Work required
Word for word, restate the lines from the one holding "You are a computer-use agent. Screen" through the last line of the material below, and leave every picture out.

Data extract
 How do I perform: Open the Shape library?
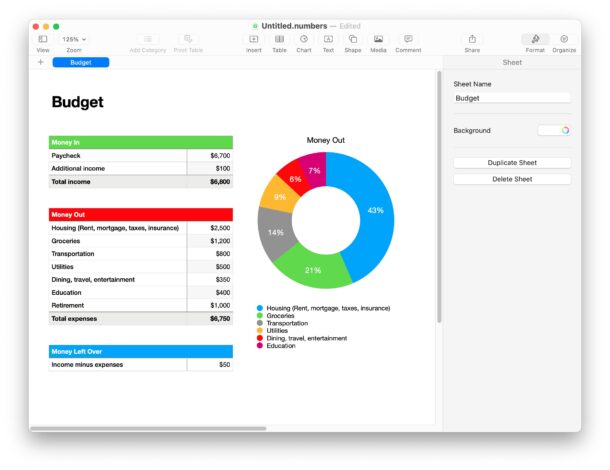pos(353,39)
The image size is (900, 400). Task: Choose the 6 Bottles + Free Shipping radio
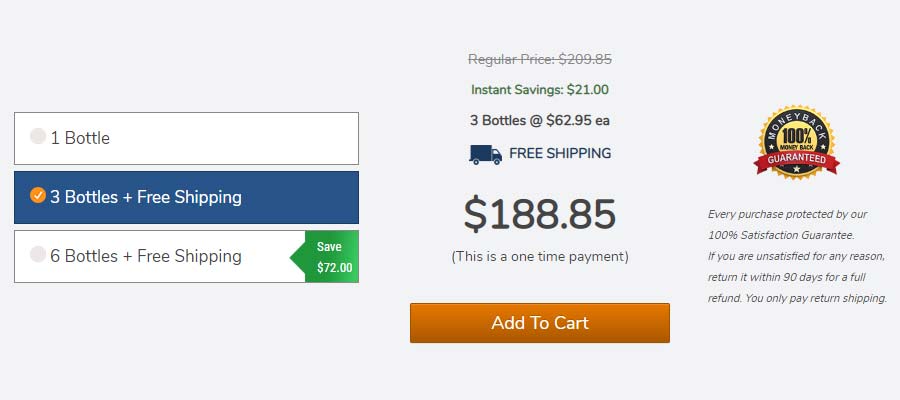click(38, 254)
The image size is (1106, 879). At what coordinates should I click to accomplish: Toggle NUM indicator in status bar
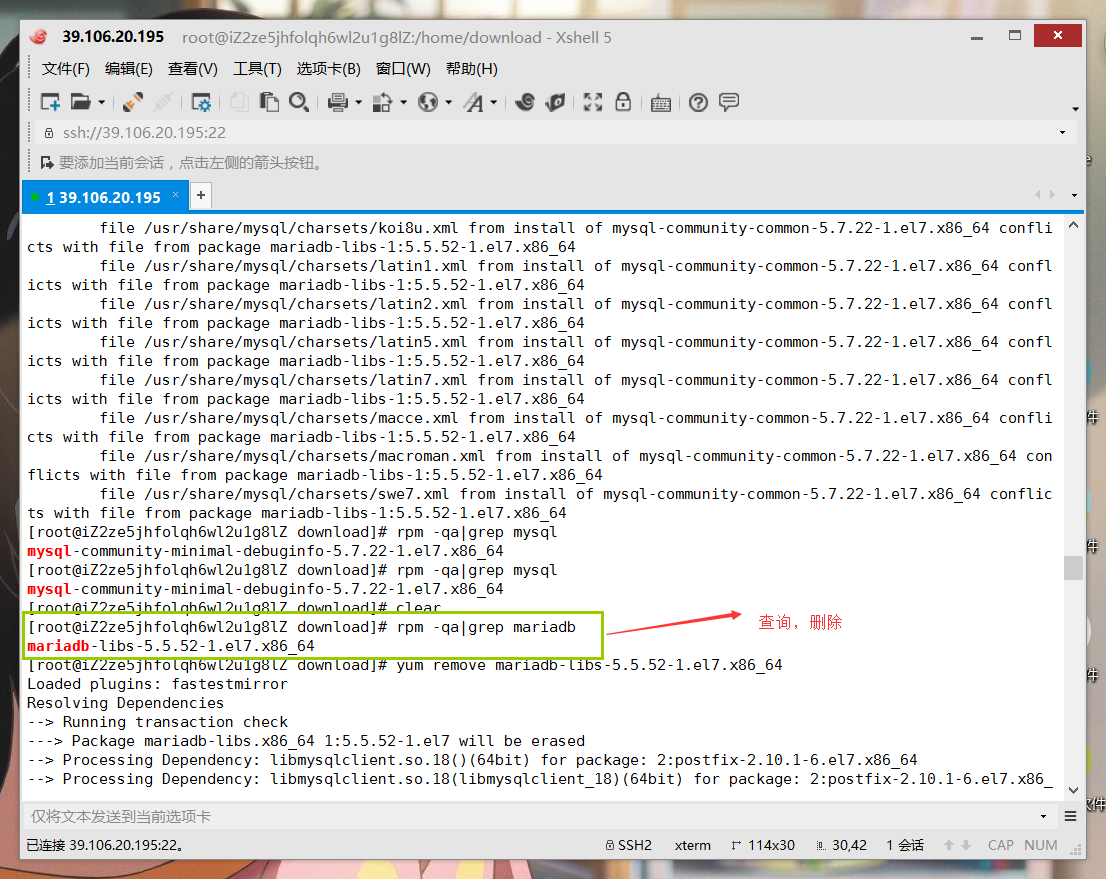[x=1041, y=845]
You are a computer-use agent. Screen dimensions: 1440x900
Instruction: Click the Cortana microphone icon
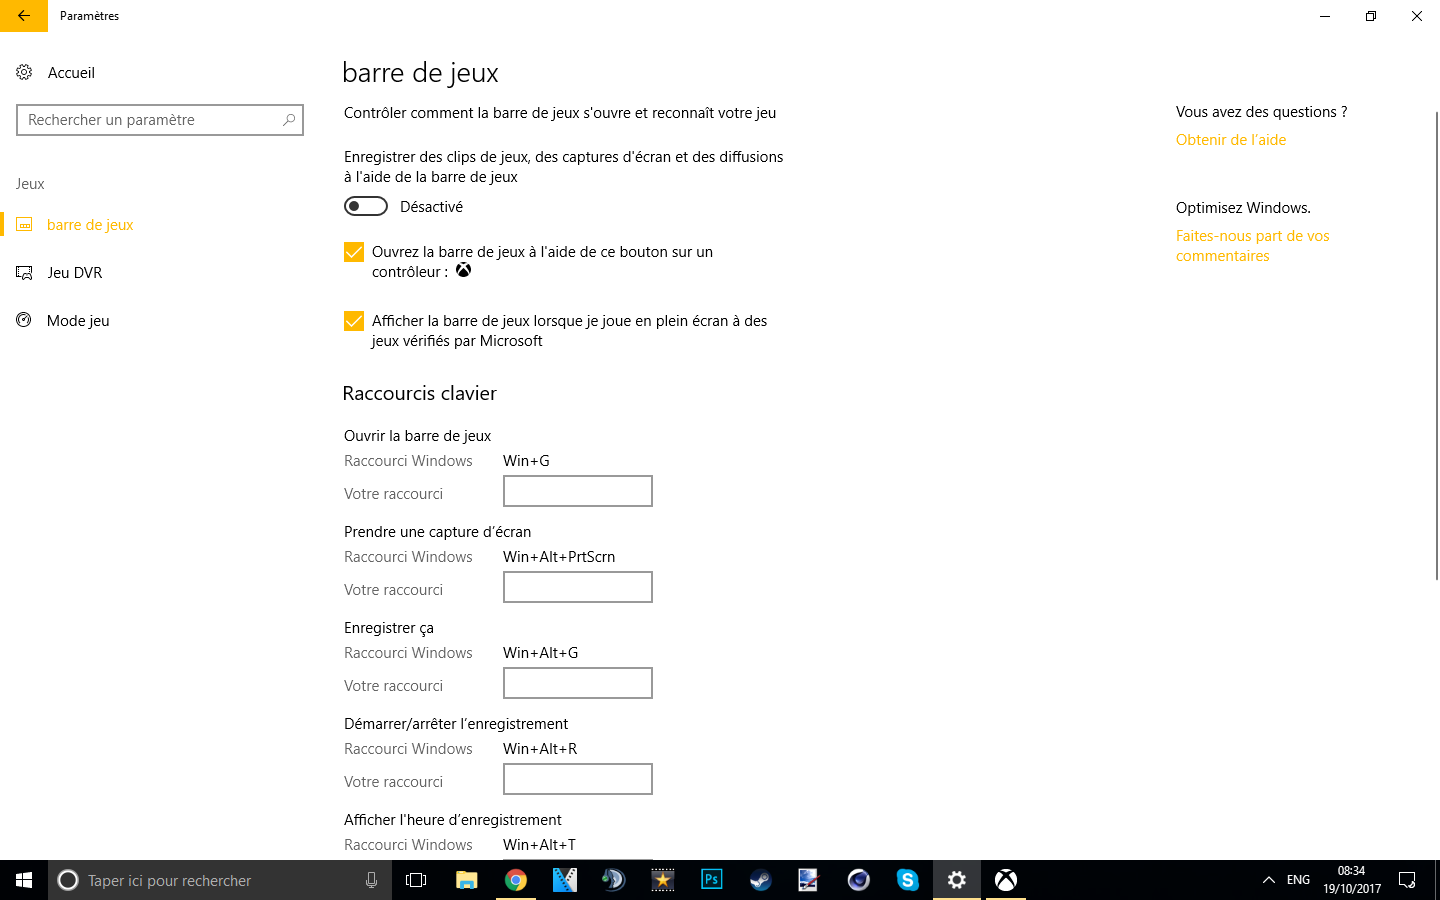[371, 880]
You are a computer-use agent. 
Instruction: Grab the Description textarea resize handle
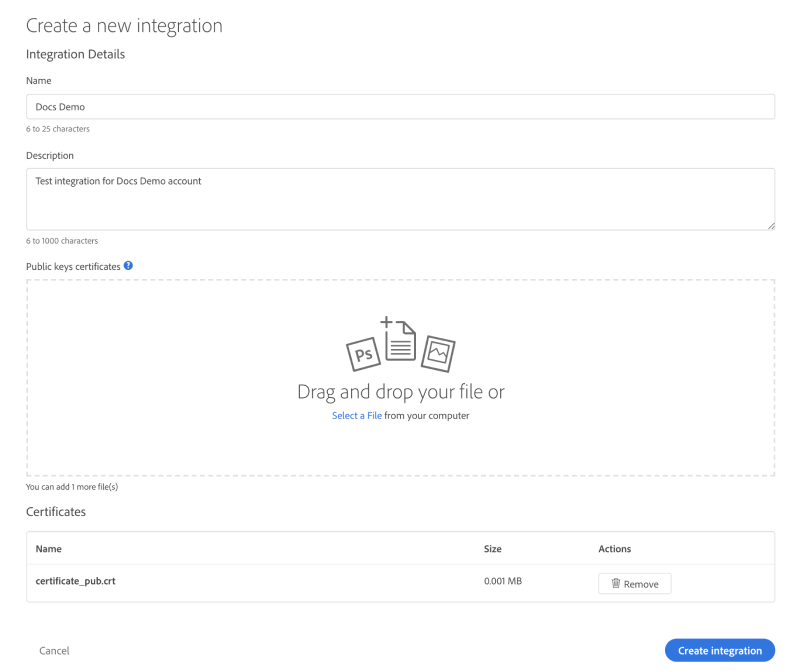pyautogui.click(x=770, y=226)
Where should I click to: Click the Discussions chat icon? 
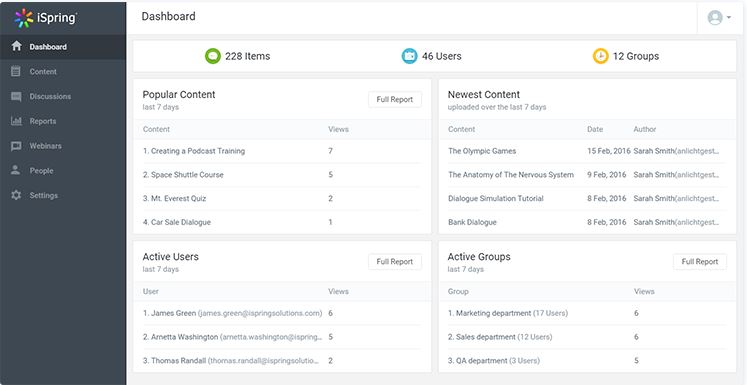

Written answer
You are a computer-use agent. Screen dimensions: 1440x900
Instruction: Click the Cortana microphone icon
[371, 880]
You are a computer-use agent. 
Instruction: Grab the Description textarea resize handle
pyautogui.click(x=770, y=226)
Where should I click to: Click the Discussions chat icon? 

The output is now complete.